## REQUIREMENT
Scan the entries and copy each line where the word "height" is present.
*** Block opens ***
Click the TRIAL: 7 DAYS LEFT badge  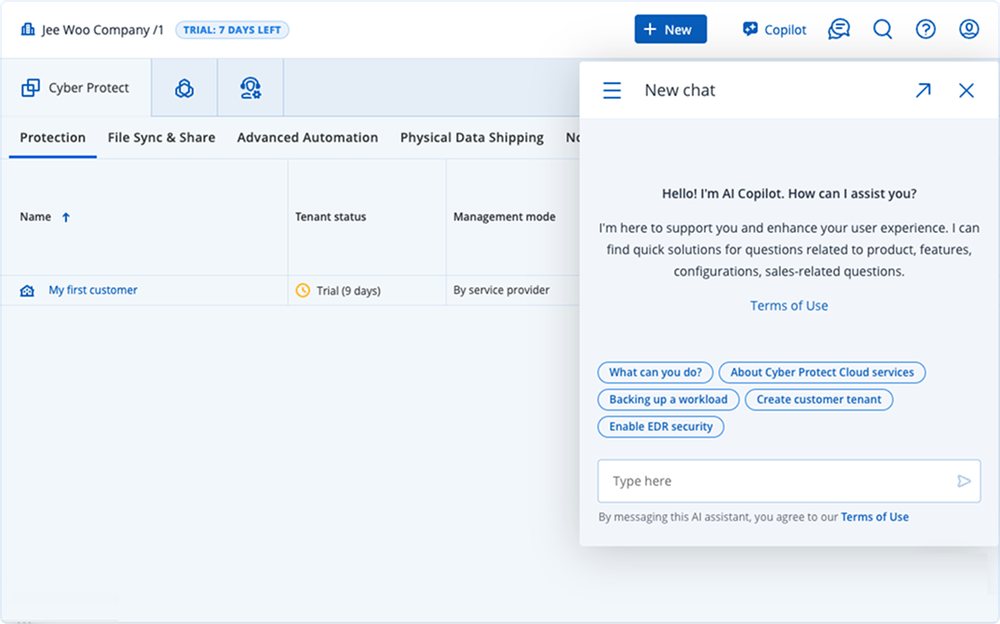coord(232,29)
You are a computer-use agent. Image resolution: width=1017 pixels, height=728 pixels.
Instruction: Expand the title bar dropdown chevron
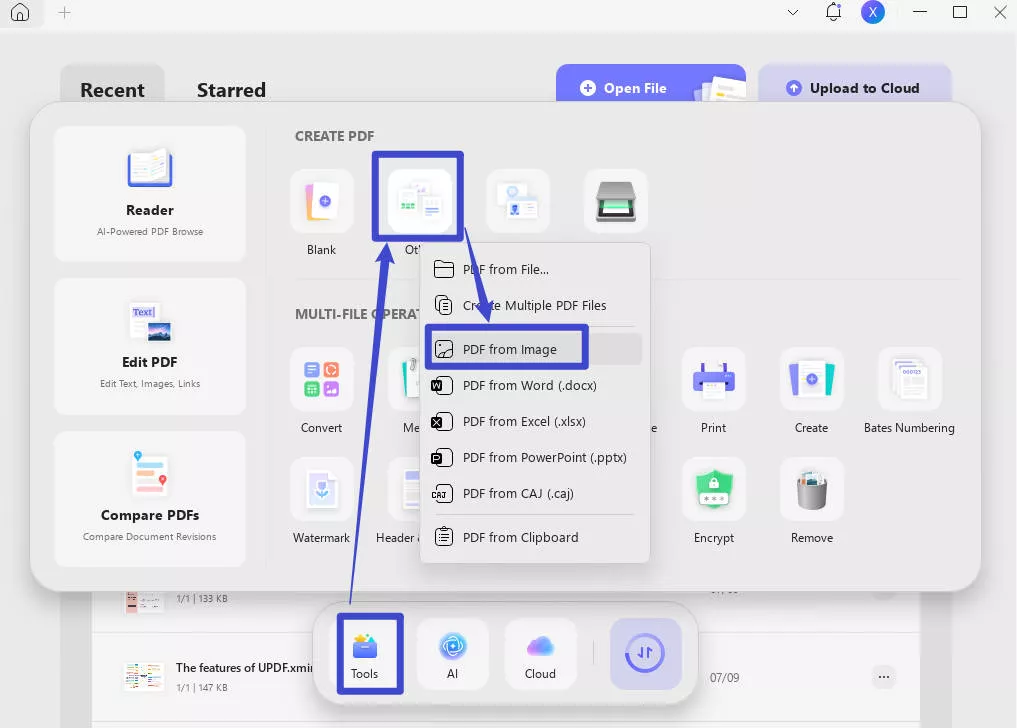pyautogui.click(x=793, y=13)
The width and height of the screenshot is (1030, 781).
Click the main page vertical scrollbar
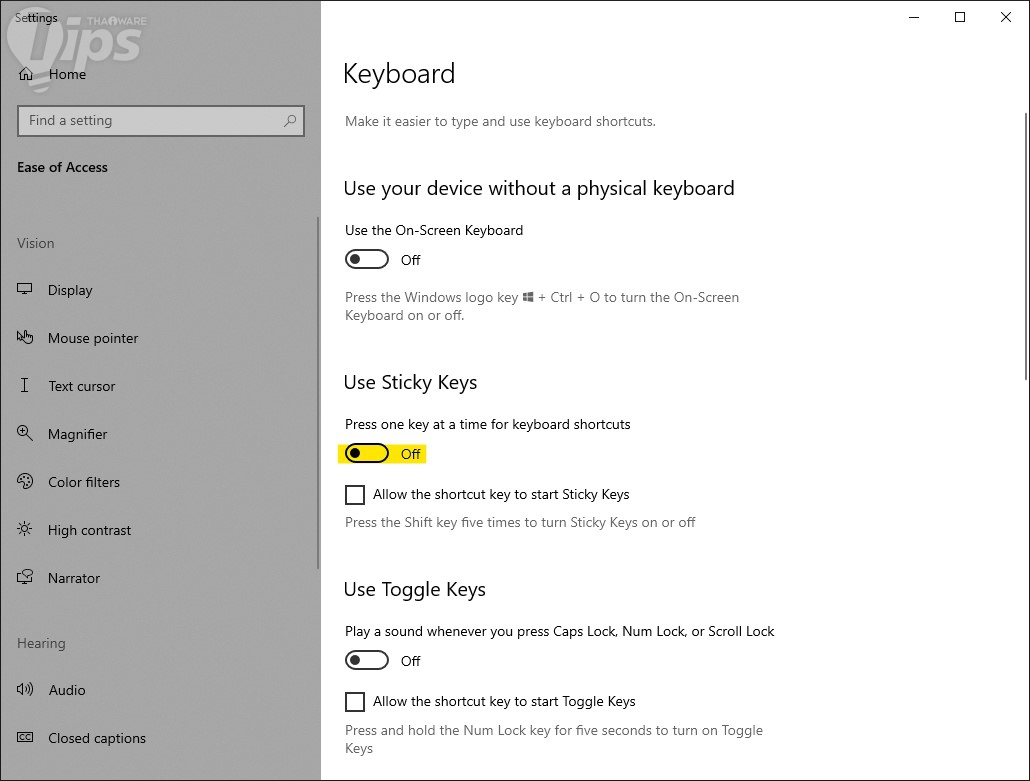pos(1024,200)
*** Block closes ***
## WRITTEN SOLUTION
You are a computer-use agent. Image resolution: width=1017 pixels, height=728 pixels.
The width and height of the screenshot is (1030, 781).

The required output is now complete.